> Talep
Aşağıda yer alan Şarm el-Şeyh'teki üçlü zirveye ilişkin yazıyı son cümlesinden itibaren kaldığı yerden sürdürün.

━━━ Verilen Yazı

TSK, ARTIK IRAK-SURİYE HATTI VE LİBYA’DA ALARMDA OLMALI…

Türkiye’nin ABD ile ilişkileri olgunlaştırma manevrası, İsrail-BAE ittifakıyla yumuşamayı öngörüyordu. Biden yönetiminin İran’ı önceleyen politikası, bu ittifakın ABD ile ilişkisini kopma noktasına getirdi…Mısır’daki üçlü zirvenin görünen hedefi İran, gizlenen hedefi TÜRKİYE’dir…
Ardan ZENTÜRK
21 Mart 2022 pazartesi günü öğle saatlerinde Mısır’ın Kızıldeniz kıyısındaki ünlü tatil kenti Şarm el-Şeyh’in havalimanına tekerlek değdiren özel uçaktan inen şahıs, belki de Ortadoğu tarihinin yeni bir kırılma noktasını oluşturuyordu: İsrail Başbakanı Naftali Bennett…
İsrail’in “güçlü” kimlikli siyasetçisi Benyamin Netanyahu’yu ortağı Yair Lapid ile birlikte kurduğu koalisyon hükümetiyle başbakanlık koltuğundan indiren Bennett, kendisini havalimanında karşılayan Mısır diktatörü Abdülfettah el Sisi ile son olarak geçtiğimiz yıl eylül ayında buluşmuştu.
Birkaç saat sonra aynı havalimanına inen uçaktan çıkan şahıs ise, Ortadoğu’nun yeni dönemde hayli farklı bir ittifaklar zincirine savrulacağını gösteriyordu: Birleşim Arap Emirlikleri (BAE) Veliaht Prensi Muhammed bin Zayed (MBZ)
Şarm el Şeyh buluşması devamında üçlü zirveye dönüşmüştü!

━━━━━━
━━━ Kaydedilen Veriler

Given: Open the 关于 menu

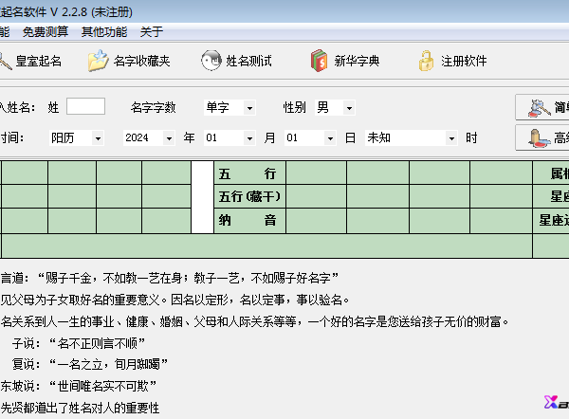Looking at the screenshot, I should click(152, 31).
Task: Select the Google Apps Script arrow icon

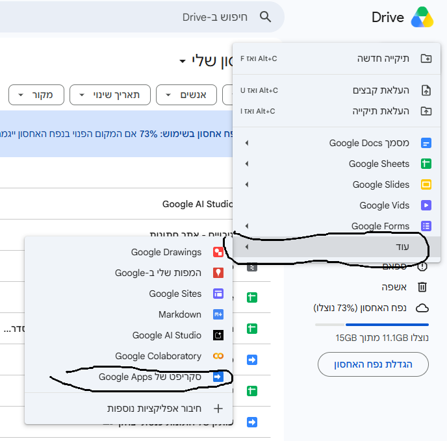Action: pyautogui.click(x=218, y=377)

━━━━━━

> Görev Yanıtı
- GÖRÜNEN İRAN, GİZLENEN TÜRKİYE…

Buluşan üçlünün son dönemdeki ortak kaygısı, Biden yönetiminin İran’la sürdürdüğü nükleer anlaşma sürecine dayanıyor. Üçlü, artık, böyle bir anlaşmanın kaçınılmaz olduğunu görmüş durumda. Anlaşmayla birlikte İran’ın yeniden dünya ekonomisine entegrasyonu, para kaynaklarının açılması ve giderek güçlenmesi süreci yaşanacak.
Bu kaygıları sembolleştiren ise, Amerikan yönetiminin İran Devrim Muhafızları Teşkilatı’nı terör listesinden çıkarma eğilimi…
Gelişme, Şarm el Şeyh’de buluşan üç liderin tek başına kabusu niteliği taşımıyor. Suudi Arabistan’ın (SA) “testere” lakaplı Veliaht Prensi Muhammed bin Selman (MBS) için de aynı durum söz konusu… MBS’nin orada olmamasını tek nedeni, -henüz- İsrail ile Abraham Anlaşması imzalamaması kuşkusuz…
MBS, İran’la izlediği yumuşama politikasından beklediği cevabı alamadı, aksine, Yemen’deki İran yanlısı Husiler’in artan füze ve dron saldırılarıyla boğuşmak zorunda kalıyor ve MBZ ile birlikte Amerikan yönetiminin artık, kendi güvenliklerine yeterli dikkati göstermediğini düşünüyor.
Arap dünyası ile İsrail arasındaki yeni ittifakın şu an için ana hedefinde İran görünüyor ama, herkes, “gizlenen/öne çıkarılmayan” hedefin Türkiye olduğunu çok iyi biliyor.
- YIKILAN RUSYA, YÜKSELEN TÜRKİYE ENDİŞESİ…
Ukrayna Savaşı, bir yanda, Türkiye’nin Avrupa güvenliğinin ayrılmaz bir parçası olduğunu bir kez daha gösterirken, diğer yandan, Ortadoğu’da Rusya’nın muhtemel inişini, Türkiye’nin de boşluğu doldurma kabiliyetini öne çıkardı.

Suriye diktatörü Beşar Esed’in, BAE Dışişleri Bakanı’nın Moskova ziyaretinden bir gün sonra Abi Dabi’ye gidip MBZ ile buluşması bu kaygının açık örneğidir.
Türkiye, Suriye ve Libya coğrafyasında, NATO müttefikleri tarafından yalnız bırakıldığı hatta silah ambargoları ile zayıflatılmaya çalışıldığı bir dönemde Rus ordusunu kendi askeri kabiliyeti ile durdurmayı başarmış tek devlet ünvanını taşıyor.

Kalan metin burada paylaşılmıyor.